Socceroos manager reflects on the sacrifices and tough times during Covid that put the team on an unlikely path to World Cup last-16 meeting with Argentina

Graham Arnold lived out of a suitcase for seven months during 2021. World Cup qualifiers had resumed after a lengthy Covid-enforced hiatus, but Australia’s strict border restrictions made it next to impossible to host home games. Opponents were not willing to complete the 14 days of hotel quarantine. Neither were some of his own overseas-based players, and even those who were faced resistance from their clubs.

So Arnold left home bound for various parts of Asia, navigating a labyrinth of fixtures across the world’s largest continent when few international flights were running and border restrictions varied. The 59-year-old stayed in Dubai for some locked-down periods, and regularly oversaw matches on the back of only one full training session with a squad that was regularly changing.

All up, 45 players participated in the Socceroos’ qualifying campaign, a 20-match odyssey over 1,008 days featuring hundreds of thousands of kilometres in travel across 10 countries. Arnold, away from family and friends in Sydney, spent his days “sat there looking at the walls” and ruminating about results and players’ wellbeing.

Less than a year later, after March’s loss to Japan sent the besieged Socceroos to two qualifying playoffs, Arnold was almost sacked. He saved his skin three months after that by beating the United Arab Emirates and Peru – the latter on a penalty shootout in which the goalkeeper Andrew Redmayne made international headlines for his wiggling – to qualify.

Five months on, he has taken Australia to a first win at a finals in 12 years, first back-to-back wins in history, and the knockout stages for the first time since 2006. On the eve of Australia’s last-16 meeting with Argentina at Doha’s Ahmad bin Ali Stadium, Arnold jokes he “was going to write a book on it all”.

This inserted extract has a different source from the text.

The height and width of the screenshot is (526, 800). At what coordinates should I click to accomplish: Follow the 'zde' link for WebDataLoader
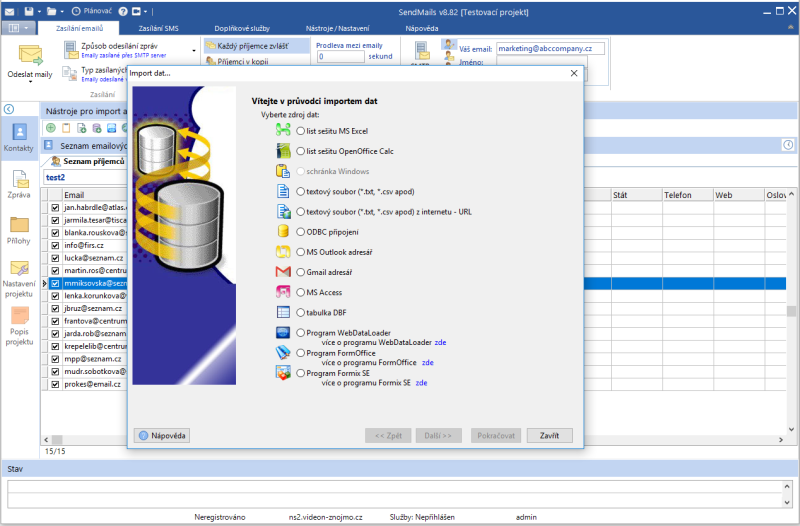click(x=440, y=341)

“I think the universe is paying us back for all the hard work we’ve done,” he said. “The universe is looking down on us and repaying the support and sacrifices that the players and staff made through all that.

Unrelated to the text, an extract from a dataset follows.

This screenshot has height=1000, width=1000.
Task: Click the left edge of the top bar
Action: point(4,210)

“And I’m trying to look at the positives, but I do believe this has been crucial, that Covid helped unite this team together and create the family culture of mateship. Because these boys were in lockdown in hotels, they couldn’t go off the floor they were on and had to be with each other in the social room playing pool or table tennis. That really united the players as a family.”

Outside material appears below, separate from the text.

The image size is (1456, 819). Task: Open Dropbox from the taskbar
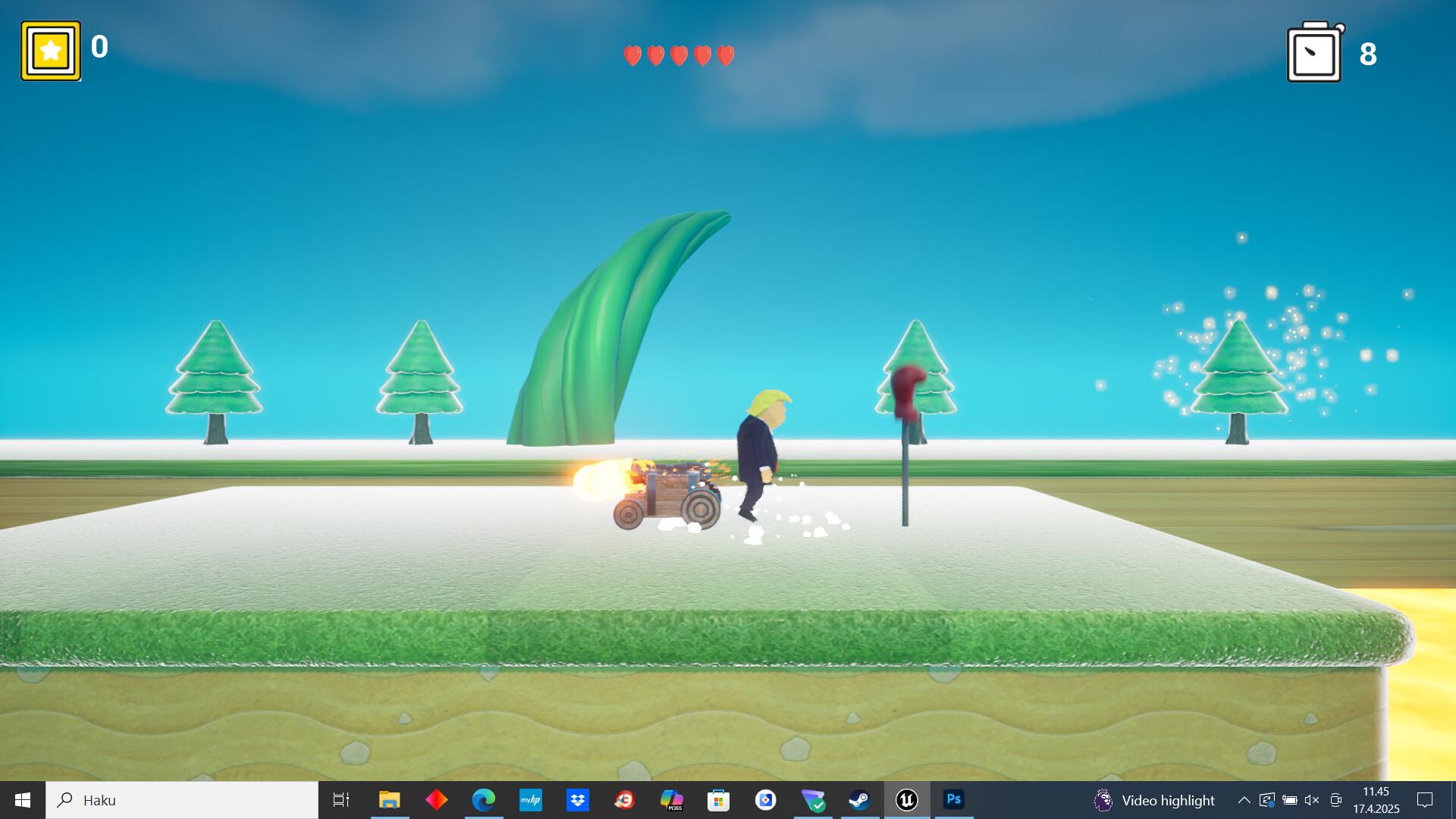(x=578, y=800)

There was another silver lining in the Socceroos’ nomadic existence: they played five World Cup qualifiers in Doha, which ensured they were well acclimatised to the environment and playing in the air-conditioned stadiums. “We’ve now won six out of seven games here in Qatar. It is, for us, a home away from home.”

Arnold took over the Socceroos after the 2018 World Cup and quickly learned why the job he held is perhaps Australian sport’s most underappreciated and unrewarding one. The fact he was replacing an interim coach in Bert van Marwijk – Ange Postecoglou had qualified his team for Russia and then quit in frustration months before the tournament – said it all.

Football in Australia is a minority sport battling for relevance and cash, and run by a network of competing agendas. Nonetheless, in a country known for its sporting achievement, expectations have remained high. Since November 2005, when John Aloisi’s famous playoff penalty against Uruguay broke a World Cup drought dating to 1974, qualification has been the minimum requirement.

Mitchell Duke battles with Denmark's Andreas Christensen
Graham Arnold’s selection of Mitchell Duke (left) was criticised in Australia. Photograph: Francisco Seco/AP

Arnold’s career depended on his ability to carry the team to Qatar 2022. His polarising reputation (see the aforementioned politics), along with a short-lived tenure overseeing the Socceroos for a year between 2006 and 2007, meant sympathy for the unique challenges in his path was less forthcoming. Former players – some former national teammates – called for his head, attacking his tactics and selections. At points he compounded his own pain by deflecting or calling out what he perceived to be “negative media”.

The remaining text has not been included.